-------- Data supplied --------
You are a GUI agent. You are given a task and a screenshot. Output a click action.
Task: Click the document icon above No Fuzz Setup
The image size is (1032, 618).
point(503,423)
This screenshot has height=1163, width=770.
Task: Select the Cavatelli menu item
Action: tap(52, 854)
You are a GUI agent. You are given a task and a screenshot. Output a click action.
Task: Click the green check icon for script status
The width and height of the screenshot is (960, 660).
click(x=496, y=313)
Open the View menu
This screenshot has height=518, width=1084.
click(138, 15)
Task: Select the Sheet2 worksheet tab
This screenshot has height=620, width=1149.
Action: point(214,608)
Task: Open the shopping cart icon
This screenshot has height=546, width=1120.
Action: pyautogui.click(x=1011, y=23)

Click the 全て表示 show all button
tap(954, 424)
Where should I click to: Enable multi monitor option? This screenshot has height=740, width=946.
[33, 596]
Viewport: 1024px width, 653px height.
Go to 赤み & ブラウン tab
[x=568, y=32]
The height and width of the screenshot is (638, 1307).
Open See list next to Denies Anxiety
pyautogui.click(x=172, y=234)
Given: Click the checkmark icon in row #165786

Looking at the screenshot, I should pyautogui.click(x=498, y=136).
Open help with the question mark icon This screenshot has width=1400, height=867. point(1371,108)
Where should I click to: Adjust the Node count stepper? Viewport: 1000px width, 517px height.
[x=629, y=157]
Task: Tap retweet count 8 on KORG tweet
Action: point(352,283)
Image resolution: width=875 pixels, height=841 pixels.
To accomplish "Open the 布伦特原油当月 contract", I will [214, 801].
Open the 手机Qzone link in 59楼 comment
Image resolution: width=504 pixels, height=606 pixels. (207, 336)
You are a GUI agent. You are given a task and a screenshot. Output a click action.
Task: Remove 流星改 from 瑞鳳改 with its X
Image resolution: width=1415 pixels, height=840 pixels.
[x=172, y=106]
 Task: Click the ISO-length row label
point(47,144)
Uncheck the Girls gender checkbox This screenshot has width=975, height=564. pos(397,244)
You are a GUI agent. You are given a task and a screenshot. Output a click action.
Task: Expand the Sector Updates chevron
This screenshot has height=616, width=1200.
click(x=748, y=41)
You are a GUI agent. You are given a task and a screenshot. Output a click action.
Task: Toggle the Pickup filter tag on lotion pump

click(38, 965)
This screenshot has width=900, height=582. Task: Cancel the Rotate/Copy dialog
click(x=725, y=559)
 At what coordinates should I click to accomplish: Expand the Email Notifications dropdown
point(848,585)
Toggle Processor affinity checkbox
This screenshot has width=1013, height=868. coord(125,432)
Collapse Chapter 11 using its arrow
--------
** Exercise brief **
Each line of the data in which the string "with" appears needs to be copied.

** Answer space **
Open help with the question mark icon This screenshot has width=1400, height=867. point(1371,108)
Task: Remove 流星改 from 瑞鳳改 with its X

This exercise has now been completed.